Activity:  2590 views
Comments:  

It's all very nice to have incredibly fast processors, ludicrous amounts of disk space, and so much RAM that a comparable amount of magnetic core would outweigh the planet. However, if you can't move data from the CPU to memory or from memory to your disk controller, a blown-out system doesn't do you a lot of good.

In the world of chip interconnects, some degree of standardization is absolutely essential -- you obviously can't function without a way to connect devices together. And as I've demonstrated in previous columns, usually a few standardized methods are better for the developer, consumer, and the manufacturer than an uncountable host of competing, proprietary protocols.

As computer speeds and bandwidth needs have doubled, tripled, and more, the need for faster data transfer has led to a great deal of work in this field. Unfortunately for nearly everybody, a huge amount of that work has been proprietary. Still, some of the designs are becoming standardized now, and this is leading to a dramatic reduction in costs to developers and users alike. Five years ago, many hardware developers felt the need to craft custom interconnects. Now it seems like a silly task; the options are multiple.

The current four big contenders are (in alphabetical order):

  • HyperTransport (HT)
  • Infiniband (IBA)
  • PCI Express (PCIe)
  • RapidIO.

This article examines the ways in which these standards are competing, cooperating, and interoperating. Note that all of these are trade association standards first and foremost; they are based on the needs and technical input of companies which have invested in membership in industry consortiums. It is particularly interesting to note that some companies are involved with more than one of these standards.

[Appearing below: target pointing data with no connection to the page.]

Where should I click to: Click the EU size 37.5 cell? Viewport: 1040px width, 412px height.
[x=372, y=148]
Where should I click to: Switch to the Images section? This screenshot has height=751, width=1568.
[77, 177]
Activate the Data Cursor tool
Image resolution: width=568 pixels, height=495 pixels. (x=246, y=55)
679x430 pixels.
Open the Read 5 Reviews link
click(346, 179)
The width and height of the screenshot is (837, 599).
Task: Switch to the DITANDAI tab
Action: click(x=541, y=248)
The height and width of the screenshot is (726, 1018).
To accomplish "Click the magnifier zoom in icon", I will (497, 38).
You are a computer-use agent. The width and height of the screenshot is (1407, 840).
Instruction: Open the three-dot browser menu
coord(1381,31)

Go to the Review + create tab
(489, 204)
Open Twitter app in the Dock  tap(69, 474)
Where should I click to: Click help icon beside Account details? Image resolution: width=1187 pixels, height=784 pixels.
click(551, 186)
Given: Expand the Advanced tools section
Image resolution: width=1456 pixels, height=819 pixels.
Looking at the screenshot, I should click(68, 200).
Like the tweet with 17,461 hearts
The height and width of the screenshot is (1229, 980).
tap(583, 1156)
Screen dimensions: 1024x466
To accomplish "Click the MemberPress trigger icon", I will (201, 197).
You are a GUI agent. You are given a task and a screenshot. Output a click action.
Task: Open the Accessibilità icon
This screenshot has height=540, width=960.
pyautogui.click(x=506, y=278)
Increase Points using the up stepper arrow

What are we talking about, anyway?

All of these standards provide architectures for moving data from one chip to another -- for instance, from memory to CPU and back, or from a CPU to a video card. In essence, these standards solve the same kinds of problems that PCI solved (see Resources for the Standards and specs column on PCI that provides some history on that).

These specifications can cover both software and hardware layers. HyperTransport's FAQ (which, I must admit, struck me as perhaps slightly influenced by marketing decisions) points out that HyperTransport is software-compatible with PCI, even though its other technical specifications are, to put it lightly, a bit different.

All of these interconnect specifications offer much larger bandwidth than traditional PCI (and PCI Extended, or PCI-X). The canonical bandwidth of PCI is 133MBps (33MHz and 32-bit wide transfers gives you four bytes per cycle for about 133MBps). Bandwidth numbers are hard to calculate, harder to measure, and still harder to get any useful information out of. Someone (it is hotly debated -- I think it was Mark Twain) once said that there are "lies, damn lies, and statistics;" benchmarks have generally been considered in their own class, making conventional statistics seem reliable and informative. In practice, you may reasonably assume that all four are "much faster than PCI."

The PCI specification was a parallel specification; everyone shared a single 32-bit wide bus. HyperTransport is a parallel interface, running between two and 32 bits wide at clock speeds between 200 and 1400MHz. Data can move on both sides of a clock, allowing 2.8 billion transfers per second.

By contrast, Infiniband, RapidIO, and PCI Express are serial interfaces, although some implementations might use multiple serial channels. You might think that a six-bit parallel interface and half a dozen single-bit serial interfaces are pretty much interchangeable, but there are key differences. One is that with the serial interface each signal contains its own clock. It doesn't matter if two adjacent serial channels have slightly different speeds or even wildly different speeds -- they are not required to be in sync with each other.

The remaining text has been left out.